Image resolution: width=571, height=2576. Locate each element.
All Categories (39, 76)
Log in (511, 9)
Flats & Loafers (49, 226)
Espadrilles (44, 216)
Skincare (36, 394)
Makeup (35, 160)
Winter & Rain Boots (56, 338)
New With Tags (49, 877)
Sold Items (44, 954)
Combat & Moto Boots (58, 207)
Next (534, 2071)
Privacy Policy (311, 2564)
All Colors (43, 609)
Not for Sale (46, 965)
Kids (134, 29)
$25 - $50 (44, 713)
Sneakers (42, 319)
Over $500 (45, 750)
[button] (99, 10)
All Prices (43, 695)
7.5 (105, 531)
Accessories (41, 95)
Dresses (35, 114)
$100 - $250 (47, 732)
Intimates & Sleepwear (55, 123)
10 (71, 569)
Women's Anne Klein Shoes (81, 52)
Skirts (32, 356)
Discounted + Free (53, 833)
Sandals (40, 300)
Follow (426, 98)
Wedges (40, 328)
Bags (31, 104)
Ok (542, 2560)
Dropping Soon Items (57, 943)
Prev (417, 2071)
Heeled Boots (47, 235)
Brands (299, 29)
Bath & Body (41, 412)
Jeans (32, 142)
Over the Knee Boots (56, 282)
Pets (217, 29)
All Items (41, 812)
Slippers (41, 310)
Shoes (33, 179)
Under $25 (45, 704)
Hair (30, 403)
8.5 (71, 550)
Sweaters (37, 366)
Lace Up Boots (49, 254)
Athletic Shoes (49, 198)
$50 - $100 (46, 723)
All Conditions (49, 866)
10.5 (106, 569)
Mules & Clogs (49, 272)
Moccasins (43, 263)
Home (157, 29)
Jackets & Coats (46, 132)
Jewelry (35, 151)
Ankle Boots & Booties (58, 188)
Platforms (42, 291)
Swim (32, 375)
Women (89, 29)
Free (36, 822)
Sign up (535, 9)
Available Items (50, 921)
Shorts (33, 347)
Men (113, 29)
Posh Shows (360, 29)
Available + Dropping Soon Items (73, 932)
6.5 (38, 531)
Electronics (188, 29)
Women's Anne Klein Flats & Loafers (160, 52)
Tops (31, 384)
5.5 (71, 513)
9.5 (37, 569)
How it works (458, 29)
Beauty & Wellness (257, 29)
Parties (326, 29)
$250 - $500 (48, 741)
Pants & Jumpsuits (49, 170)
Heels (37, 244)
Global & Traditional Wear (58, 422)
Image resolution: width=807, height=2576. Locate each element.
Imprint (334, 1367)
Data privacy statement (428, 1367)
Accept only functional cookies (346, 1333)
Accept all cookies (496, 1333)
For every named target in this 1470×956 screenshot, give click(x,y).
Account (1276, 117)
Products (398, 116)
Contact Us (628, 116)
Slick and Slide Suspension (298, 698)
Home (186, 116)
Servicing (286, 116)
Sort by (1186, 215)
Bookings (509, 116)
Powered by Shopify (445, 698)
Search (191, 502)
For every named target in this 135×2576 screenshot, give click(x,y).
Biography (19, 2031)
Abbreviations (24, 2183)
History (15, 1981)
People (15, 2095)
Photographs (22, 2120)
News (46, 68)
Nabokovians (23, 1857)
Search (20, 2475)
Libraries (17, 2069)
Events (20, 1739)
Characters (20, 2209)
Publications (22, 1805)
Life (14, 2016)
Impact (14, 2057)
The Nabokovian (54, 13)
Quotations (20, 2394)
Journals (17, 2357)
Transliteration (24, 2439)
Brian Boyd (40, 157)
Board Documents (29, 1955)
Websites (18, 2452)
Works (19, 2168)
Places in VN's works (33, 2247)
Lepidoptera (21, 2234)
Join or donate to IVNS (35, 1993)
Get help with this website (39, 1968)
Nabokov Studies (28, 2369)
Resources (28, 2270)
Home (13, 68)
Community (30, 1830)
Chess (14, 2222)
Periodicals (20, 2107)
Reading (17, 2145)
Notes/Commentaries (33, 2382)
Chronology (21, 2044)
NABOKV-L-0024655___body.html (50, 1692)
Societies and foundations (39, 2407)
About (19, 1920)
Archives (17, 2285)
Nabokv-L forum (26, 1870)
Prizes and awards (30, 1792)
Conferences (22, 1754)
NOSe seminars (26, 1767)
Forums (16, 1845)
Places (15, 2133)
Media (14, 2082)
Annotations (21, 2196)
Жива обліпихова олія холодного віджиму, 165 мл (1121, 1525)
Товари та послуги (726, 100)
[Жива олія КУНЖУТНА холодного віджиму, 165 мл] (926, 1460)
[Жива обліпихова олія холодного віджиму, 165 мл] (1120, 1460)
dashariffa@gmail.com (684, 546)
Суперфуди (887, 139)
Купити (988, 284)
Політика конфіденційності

· · · · ·

● **To do**: Print only what lies in the material above starting at the line with "Biography (19, 2031)" and ending at the line with "About (19, 1920)", every line exactly as given.

● **Solution for this exercise**:
Biography (19, 2031)
Abbreviations (24, 2183)
History (15, 1981)
People (15, 2095)
Photographs (22, 2120)
News (46, 68)
Nabokovians (23, 1857)
Search (20, 2475)
Libraries (17, 2069)
Events (20, 1739)
Characters (20, 2209)
Publications (22, 1805)
Life (14, 2016)
Impact (14, 2057)
The Nabokovian (54, 13)
Quotations (20, 2394)
Journals (17, 2357)
Transliteration (24, 2439)
Brian Boyd (40, 157)
Board Documents (29, 1955)
Websites (18, 2452)
Works (19, 2168)
Places in VN's works (33, 2247)
Lepidoptera (21, 2234)
Join or donate to IVNS (35, 1993)
Get help with this website (39, 1968)
Nabokov Studies (28, 2369)
Resources (28, 2270)
Home (13, 68)
Community (30, 1830)
Chess (14, 2222)
Periodicals (20, 2107)
Reading (17, 2145)
Notes/Commentaries (33, 2382)
Chronology (21, 2044)
NABOKV-L-0024655___body.html (50, 1692)
Societies and foundations (39, 2407)
About (19, 1920)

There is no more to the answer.